(http-01): urn:acme:error:unauthorized

Help
1

Please fill out the fields below so we can help you better. Note: you must provide your domain name to get help. Domain names for issued certificates are all made public in Certificate Transparency logs (e.g. https://crt.sh/?q=example.com), so withholding your domain name here does not increase secrecy, but only makes it harder for us to provide help.

My domain is:
snapto.co.uk

I ran this command:
scl enable python27 “./certbot-auto certonly --force-renewal --rsa-key-size 4096 --email hostmaster@snapto.co.uk --agree-tos -w /home/snapto/public_html/ -d snapto.co.uk -d www.snapto.co.uk -d mail.snapto.co.uk -d server.snapto.co.uk --authenticator webroot”

It produced this output:
Failed authorization procedure. server.snapto.co.uk (http-01): urn:acme:error:unauthorized :: The client lacks sufficient authorization :: Invalid response from http://server.snapto.co.uk/.well-known/acme-challenge/TOEUbg0KAPf9UxFipyw8PbGIJHAuHA29ffBTNOgylQU:

My web server is (include version):
Apache 2.2.15

The operating system my web server runs on is (include version):
CentOS 6.9

My hosting provider, if applicable, is:

I can login to a root shell on my machine (yes or no, or I don’t know): Yes

I’m using a control panel to manage my site (no, or provide the name and version of the control panel):
Virtualmin 6.02

This just started yesterday, it has been working fine for well over a year but just started getting the error. It is only the server.snapto.co.uk which fails the others are fine even though they all point to the same place. Renewing other domains work fine.

2

Do ALL four domain names use the same webroot path?

If the mail and server subdomain have their own, separate webroot paths, you should enter extra -w /path/to/other/webroot before those domain names.

3

Yes all the same path which is correct. It is the default virtual server for the entire server and server.snapto.co.uk is the FQDN for the server.

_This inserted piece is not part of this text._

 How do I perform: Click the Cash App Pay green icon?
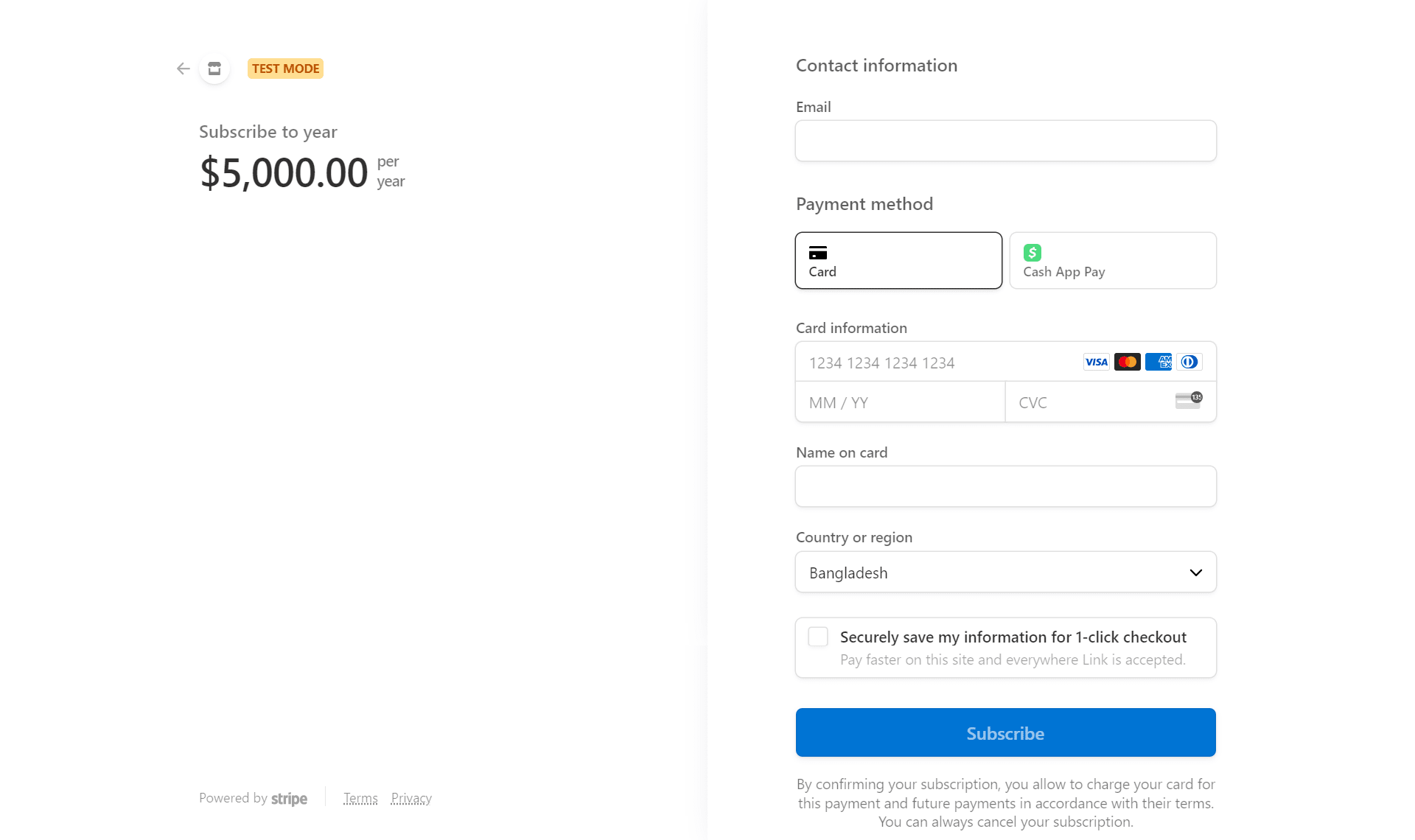pyautogui.click(x=1033, y=252)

As I said this has been working fine and there is nothing we I have changed to make it different.

4

All four hostnames give the same 404 response for the acme-challenge path, e.g.;

$ curl -X GET -I http://server.snapto.co.uk/.well-known/acme-challenge/
HTTP/1.1 404 Not Found    
Date: Tue, 16 Jan 2018 01:03:26 GMT                 
Server: Apache            
X-Frame-Options: SAMEORIGIN                         
Accept-Ranges: bytes      
Vary: Accept-Encoding     
X-XSS-Protection: 1; mode=block                     
X-UA-Compatible: IE=edge  
X-Content-Type-Options: nosniff                     
Content-Length: 1156      
Content-Type: text/html; charset=utf-8

Can you confirm that you can create a test file at /home/snapto/public_html/.well-known/acme-challenge/test and reach it in a browser, on all of the hostnames?

5

404 response is correct it is like that for all domains and yes I already tested reaching a test file which it does. I also ran a dry-run of Certbot for the other 3 domains and it was fine, plus other domains on the server renewed fine when this error first appeared.

6

I just checked the details of the cert via the browser padlock and it says for all snapto domains it is marked as trusted for for a completely different domain which is on the server yet the details of the cert appear to correct.

  1. Any ideas as to how this can happen
  2. How to resolve such as if I revoke any of the certs for snapto and / or the other domain etc etc

The cert for snapto is crucial as this is used for the mail server and by a lot of users.

7

This topic was automatically closed 30 days after the last reply. New replies are no longer allowed.